Whit offered none, instead taking stock of his arsenal and deciding which
weapon he’d use once the Thompson was empty. The Firefly Brothers
maintained their barely tolerable distance from the two police Fords for the
five minutes it took to reach the highway interchange. Jason saw that the short
connecting road on his right had been laid at a harsh
angle.
He waited as long as he could before he started braking for the turn.

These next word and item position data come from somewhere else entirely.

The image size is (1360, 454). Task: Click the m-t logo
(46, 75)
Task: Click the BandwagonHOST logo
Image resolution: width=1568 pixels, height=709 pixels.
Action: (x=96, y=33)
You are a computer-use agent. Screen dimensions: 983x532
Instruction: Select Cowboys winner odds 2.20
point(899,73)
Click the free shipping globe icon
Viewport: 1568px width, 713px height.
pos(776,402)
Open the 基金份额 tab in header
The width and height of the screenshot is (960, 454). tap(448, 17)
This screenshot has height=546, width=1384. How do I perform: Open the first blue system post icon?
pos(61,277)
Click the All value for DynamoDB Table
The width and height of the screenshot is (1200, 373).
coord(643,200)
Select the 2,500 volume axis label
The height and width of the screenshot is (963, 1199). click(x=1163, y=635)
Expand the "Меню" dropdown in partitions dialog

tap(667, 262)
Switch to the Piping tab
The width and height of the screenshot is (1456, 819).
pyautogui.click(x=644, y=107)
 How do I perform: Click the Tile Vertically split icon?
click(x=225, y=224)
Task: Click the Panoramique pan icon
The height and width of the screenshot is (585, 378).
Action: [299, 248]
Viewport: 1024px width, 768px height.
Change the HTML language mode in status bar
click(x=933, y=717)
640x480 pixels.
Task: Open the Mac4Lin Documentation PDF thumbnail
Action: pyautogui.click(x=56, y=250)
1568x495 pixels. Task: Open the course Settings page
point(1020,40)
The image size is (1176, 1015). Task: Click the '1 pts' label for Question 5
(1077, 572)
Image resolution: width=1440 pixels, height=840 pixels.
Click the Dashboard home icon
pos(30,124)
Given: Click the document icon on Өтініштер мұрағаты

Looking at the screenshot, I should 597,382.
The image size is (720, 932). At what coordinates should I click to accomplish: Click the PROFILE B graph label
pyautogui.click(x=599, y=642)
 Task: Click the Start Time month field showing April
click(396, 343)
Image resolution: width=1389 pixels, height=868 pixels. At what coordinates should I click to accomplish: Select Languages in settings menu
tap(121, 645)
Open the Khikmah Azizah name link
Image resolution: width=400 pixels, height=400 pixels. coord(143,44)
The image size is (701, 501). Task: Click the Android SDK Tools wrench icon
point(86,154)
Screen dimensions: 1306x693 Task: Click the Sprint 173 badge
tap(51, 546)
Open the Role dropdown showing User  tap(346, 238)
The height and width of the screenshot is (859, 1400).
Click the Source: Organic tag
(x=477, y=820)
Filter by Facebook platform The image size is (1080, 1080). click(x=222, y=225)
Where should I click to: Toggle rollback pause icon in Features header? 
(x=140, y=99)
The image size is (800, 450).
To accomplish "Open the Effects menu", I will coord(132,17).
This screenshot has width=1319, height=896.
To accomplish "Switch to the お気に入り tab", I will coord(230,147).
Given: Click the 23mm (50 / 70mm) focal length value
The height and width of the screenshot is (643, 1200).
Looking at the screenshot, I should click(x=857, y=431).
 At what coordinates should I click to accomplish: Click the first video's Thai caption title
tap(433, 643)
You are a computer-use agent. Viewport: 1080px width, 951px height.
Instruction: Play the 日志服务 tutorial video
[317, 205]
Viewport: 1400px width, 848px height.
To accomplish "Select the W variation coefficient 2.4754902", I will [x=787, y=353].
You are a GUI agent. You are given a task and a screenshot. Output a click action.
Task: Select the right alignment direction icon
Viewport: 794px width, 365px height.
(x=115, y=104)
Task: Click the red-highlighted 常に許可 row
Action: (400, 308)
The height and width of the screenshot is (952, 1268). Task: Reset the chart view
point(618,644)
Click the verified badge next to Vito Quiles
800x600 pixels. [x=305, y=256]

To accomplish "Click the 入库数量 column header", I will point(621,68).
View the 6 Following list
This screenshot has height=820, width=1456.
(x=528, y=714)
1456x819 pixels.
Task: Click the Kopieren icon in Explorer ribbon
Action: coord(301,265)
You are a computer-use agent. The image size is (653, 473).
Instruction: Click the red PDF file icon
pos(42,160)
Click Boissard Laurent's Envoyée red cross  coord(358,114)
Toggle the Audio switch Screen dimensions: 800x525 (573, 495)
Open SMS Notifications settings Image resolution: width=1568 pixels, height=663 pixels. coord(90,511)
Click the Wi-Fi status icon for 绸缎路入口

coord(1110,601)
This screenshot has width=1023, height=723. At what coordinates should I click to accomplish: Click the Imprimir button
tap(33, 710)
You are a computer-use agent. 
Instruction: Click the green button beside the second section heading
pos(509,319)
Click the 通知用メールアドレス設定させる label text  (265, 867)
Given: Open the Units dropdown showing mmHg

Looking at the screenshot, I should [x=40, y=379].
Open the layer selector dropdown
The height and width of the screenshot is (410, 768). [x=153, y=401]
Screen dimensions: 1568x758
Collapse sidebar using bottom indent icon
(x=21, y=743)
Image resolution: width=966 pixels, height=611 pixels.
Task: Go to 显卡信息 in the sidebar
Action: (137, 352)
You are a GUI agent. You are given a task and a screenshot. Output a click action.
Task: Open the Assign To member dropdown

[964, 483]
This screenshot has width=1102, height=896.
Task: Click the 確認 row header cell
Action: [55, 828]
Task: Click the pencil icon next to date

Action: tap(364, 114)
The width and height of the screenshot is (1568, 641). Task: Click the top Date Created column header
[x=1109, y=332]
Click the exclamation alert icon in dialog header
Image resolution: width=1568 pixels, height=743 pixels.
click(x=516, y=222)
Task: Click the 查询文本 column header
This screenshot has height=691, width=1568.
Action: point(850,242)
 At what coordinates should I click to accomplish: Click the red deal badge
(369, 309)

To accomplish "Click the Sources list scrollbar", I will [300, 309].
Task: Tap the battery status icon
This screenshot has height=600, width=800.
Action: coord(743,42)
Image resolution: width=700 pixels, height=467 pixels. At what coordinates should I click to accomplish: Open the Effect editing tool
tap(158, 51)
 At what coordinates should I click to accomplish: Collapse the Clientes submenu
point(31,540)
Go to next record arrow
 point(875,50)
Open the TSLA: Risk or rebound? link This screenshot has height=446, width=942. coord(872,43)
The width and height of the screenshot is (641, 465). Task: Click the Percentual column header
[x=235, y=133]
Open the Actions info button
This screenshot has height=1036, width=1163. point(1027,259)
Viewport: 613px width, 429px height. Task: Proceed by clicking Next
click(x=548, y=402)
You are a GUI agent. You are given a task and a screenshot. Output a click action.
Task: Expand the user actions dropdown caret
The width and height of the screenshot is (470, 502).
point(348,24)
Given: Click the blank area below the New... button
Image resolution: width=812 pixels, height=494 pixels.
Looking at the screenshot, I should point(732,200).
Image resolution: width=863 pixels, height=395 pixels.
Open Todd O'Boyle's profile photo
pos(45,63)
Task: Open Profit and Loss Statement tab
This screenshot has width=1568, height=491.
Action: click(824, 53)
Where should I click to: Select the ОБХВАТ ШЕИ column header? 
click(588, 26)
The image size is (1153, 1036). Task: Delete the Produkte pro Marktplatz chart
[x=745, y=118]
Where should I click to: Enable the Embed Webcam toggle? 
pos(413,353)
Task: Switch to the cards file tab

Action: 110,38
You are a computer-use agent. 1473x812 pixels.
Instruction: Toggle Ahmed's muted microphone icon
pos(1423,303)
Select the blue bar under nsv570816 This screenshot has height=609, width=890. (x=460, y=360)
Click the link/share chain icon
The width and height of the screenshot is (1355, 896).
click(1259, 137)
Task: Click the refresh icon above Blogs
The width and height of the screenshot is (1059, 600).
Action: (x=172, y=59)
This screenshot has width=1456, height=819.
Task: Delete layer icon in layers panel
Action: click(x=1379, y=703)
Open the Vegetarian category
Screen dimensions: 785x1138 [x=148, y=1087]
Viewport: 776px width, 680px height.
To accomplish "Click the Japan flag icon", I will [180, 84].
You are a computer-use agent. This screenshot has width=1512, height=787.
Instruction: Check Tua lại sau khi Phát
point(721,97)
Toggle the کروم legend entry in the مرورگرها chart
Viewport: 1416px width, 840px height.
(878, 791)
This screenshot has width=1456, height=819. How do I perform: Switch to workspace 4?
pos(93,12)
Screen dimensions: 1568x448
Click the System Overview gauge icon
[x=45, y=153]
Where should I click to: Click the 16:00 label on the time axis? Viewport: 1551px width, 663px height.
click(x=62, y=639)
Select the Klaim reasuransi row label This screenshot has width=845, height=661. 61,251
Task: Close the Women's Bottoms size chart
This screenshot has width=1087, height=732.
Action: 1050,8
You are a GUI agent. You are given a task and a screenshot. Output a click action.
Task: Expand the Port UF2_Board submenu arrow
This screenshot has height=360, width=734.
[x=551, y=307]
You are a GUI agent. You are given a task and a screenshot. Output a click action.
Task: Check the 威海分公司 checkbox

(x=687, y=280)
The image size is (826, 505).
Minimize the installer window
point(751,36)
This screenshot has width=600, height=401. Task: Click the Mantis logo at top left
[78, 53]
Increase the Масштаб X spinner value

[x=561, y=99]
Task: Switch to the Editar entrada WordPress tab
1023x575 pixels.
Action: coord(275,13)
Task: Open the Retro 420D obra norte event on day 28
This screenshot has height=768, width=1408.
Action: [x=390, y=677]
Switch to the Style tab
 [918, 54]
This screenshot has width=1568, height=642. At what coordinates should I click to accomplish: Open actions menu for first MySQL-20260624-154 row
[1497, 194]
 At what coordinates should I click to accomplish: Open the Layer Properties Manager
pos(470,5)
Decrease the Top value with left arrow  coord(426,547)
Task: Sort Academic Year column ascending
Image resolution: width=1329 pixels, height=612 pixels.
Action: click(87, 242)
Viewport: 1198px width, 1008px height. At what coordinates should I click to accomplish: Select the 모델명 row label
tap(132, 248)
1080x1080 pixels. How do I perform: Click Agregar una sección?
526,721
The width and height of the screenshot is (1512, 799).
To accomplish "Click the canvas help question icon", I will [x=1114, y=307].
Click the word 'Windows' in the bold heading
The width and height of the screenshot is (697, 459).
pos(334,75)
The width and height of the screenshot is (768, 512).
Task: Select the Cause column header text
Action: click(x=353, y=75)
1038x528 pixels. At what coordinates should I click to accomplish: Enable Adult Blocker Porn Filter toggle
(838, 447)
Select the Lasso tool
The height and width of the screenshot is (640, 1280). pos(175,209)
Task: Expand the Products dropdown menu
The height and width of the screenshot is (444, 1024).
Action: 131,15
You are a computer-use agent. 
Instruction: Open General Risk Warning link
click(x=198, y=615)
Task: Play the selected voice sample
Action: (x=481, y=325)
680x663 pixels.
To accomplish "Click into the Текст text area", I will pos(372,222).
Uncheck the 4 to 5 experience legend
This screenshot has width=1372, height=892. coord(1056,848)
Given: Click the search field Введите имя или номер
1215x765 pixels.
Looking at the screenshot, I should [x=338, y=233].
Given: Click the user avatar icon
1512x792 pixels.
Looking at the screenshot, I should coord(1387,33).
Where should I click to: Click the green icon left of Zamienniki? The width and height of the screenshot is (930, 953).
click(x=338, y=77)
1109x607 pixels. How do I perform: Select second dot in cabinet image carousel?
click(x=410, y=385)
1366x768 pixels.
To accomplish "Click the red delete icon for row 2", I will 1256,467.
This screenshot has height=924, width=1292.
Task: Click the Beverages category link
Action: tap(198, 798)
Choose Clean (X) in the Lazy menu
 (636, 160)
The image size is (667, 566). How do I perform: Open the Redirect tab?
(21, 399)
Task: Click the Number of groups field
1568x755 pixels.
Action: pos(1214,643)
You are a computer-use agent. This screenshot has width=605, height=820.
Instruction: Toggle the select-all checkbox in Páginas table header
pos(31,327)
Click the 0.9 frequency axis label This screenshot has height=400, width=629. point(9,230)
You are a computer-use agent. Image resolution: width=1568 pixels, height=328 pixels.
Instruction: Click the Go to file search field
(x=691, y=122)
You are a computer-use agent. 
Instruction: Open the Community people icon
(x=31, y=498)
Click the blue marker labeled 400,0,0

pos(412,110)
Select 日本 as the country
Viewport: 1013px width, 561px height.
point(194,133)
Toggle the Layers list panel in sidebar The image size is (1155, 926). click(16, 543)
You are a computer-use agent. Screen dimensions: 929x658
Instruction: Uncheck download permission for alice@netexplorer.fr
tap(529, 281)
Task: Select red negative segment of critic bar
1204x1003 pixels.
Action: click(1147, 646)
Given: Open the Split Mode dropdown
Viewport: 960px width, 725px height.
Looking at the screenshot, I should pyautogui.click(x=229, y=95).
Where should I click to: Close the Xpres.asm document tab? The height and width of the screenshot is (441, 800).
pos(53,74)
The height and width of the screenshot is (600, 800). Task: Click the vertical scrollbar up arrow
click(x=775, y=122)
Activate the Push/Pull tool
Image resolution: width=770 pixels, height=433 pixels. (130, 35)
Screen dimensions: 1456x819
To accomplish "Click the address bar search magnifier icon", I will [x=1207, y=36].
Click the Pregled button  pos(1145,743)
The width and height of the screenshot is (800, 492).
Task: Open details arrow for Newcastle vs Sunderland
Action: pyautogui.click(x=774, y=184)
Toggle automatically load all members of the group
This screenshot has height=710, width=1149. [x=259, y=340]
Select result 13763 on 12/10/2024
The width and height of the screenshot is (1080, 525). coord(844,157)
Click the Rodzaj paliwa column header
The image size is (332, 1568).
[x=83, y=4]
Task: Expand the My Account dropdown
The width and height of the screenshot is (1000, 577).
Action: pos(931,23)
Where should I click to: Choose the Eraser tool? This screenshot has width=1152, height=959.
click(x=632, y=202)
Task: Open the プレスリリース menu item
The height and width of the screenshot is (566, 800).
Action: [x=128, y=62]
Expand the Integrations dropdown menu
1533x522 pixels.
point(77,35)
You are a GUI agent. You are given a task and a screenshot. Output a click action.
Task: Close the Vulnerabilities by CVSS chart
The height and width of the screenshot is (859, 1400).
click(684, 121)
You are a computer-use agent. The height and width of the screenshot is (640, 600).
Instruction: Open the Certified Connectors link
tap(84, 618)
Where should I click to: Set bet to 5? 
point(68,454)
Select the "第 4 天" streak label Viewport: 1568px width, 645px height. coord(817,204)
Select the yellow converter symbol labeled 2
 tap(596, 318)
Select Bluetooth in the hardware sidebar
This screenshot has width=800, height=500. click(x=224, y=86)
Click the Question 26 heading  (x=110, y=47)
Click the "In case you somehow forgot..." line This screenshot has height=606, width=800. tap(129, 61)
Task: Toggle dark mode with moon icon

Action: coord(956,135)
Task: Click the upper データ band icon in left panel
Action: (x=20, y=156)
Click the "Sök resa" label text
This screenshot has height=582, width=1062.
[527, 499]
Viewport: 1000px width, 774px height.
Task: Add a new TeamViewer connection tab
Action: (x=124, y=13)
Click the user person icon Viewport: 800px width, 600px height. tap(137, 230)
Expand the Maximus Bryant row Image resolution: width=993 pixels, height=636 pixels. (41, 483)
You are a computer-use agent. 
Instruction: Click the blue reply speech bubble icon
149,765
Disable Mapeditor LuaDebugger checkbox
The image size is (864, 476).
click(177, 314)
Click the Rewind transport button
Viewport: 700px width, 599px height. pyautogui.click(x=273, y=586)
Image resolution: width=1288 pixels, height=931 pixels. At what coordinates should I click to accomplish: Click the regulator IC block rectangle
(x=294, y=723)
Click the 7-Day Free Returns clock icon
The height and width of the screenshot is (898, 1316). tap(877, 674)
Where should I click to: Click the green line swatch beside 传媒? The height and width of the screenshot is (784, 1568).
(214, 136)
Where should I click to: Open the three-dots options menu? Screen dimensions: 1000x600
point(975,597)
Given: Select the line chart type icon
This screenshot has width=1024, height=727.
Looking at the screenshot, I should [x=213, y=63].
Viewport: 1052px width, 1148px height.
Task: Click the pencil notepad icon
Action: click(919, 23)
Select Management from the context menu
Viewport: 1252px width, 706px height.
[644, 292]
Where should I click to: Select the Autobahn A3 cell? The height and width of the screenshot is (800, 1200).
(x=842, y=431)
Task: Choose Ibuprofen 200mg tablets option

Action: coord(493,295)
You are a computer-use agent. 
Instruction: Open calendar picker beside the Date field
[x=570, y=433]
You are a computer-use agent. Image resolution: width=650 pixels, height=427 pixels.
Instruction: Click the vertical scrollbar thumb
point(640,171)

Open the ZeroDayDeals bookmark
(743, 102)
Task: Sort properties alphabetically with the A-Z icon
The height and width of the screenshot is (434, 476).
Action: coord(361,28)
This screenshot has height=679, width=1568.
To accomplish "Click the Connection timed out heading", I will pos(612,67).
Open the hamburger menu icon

Then the cops pulled a quality maneuver he hadn’t been expecting. While
one Ford pulled onto the entry path for the highway, the other continued
straight on the country road, fast as ever. Which meant that as Jason carefully
took the hard turn the second Ford pulled alongside on his left, closing the
gap enough to fire a few shots. The Terraplane’s roof seemed to shudder,
and what Jason hoped was only a headlight exploded in front. More shots, but
then the Ford had made its pass and Jason was on the highway.
Two lanes in each direction, separated by a grass median. One Ford was still
tailing them, but the other would be farther behind now, once he turned around.
Whit leaned out the window and inspected the damage again, pronouncing it
minimal. There were no holes in the hood, no gaseous clouds escaping from the
radiator. The Terraplane was zipping along.
The Ford behind them was no closer than before. Because this stretch of highway
was vacant, the cops fired some desperation shots. With the air rushing past at
eighty miles an hour, the gunfire sounded farther away than it was. After maybe
ten missed shots, the cops stopped firing. Then they remembered to turn on
their siren.
In another minute, Jason came upon a few other cars. Drivers gave him dirty
looks as Jason veered between lanes, and some of them seemed to notice the
bullet holes in the Terraplane. At least the cops wouldn’t fire with
civilians around. Jason pulled the brim of his fedora lower and told Whit to
avoid displaying his bullet wound if possible; the last thing they needed was
for some old codger to pass out at the wheel and sideswipe them.
Twenty minutes passed this way, long stretches of empty highway in which the
police would assert their relevance by firing a few helpless shots, broken up
by brief maneuvers through pockets of traffic. They were nearing Jefferson City
when Jason noticed a horizontal line in the distance. It was black, though it
glowed red and blue.
“They’ve got the highway blocked.”
Half a dozen squad cars were parked across the two lanes and the skidways. The
cops had set up just past a right-hand exit so other traffic could get off, but
if Jason tried to do the same he’d waltz into a shooting gallery.
He told Whit to hang on and he started braking, then
swung the Terraplane hard to the left. They drove onto the grass median and now
the car’s shocks didn’t seem so impressive. But the axle managed to
remain intact and the tires did not burst. Jason turned again and hit the gas,
and they were on the opposite side of the highway. He narrowly avoided being
clipped by a long touring car, whose owner leaned on his horn in outrage. There
was another car on Jason’s right, hemming him in on the left lane. One of
his pursuers was pulling a U and was almost behind him again, but the other
Sedalia squad car had instead stopped on the median a few hundred yards back.
As Jason sped in the direction from which he’d come, he was about to pass
that cop at a distance of barely twenty feet. He saw this too late.